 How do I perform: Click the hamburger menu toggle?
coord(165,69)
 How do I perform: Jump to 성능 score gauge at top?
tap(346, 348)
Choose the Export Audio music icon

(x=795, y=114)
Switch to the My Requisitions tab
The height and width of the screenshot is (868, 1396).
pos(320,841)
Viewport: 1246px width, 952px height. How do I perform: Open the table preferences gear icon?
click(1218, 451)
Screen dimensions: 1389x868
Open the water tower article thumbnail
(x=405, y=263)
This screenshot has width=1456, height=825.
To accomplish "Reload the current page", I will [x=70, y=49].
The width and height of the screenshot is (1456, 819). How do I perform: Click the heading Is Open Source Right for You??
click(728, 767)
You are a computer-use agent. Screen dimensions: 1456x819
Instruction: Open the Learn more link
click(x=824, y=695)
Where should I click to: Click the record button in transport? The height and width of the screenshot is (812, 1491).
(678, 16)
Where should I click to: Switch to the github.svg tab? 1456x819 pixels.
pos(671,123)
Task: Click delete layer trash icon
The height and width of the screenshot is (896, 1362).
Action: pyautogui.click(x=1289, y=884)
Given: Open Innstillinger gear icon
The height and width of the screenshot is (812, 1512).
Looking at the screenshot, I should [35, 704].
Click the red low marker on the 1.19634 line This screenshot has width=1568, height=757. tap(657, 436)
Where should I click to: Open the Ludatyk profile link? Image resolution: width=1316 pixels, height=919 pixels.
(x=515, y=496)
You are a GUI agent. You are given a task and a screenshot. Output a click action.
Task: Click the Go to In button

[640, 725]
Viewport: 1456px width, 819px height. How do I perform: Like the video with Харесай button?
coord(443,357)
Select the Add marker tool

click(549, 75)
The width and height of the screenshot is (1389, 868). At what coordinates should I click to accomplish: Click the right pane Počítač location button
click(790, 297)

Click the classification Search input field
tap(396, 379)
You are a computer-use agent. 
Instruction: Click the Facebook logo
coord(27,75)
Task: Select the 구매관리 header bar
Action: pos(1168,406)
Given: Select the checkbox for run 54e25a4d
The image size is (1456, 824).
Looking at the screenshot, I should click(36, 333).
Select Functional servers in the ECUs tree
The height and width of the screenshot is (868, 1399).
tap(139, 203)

________________________

## TASK TO CARRY OUT
When the string "This" appears in a line of the records above, that line is to be copied.

## YOUR SOLUTION
This screenshot has width=1456, height=825.
Click the red low marker on the 1.19634 line This screenshot has width=1568, height=757. tap(657, 436)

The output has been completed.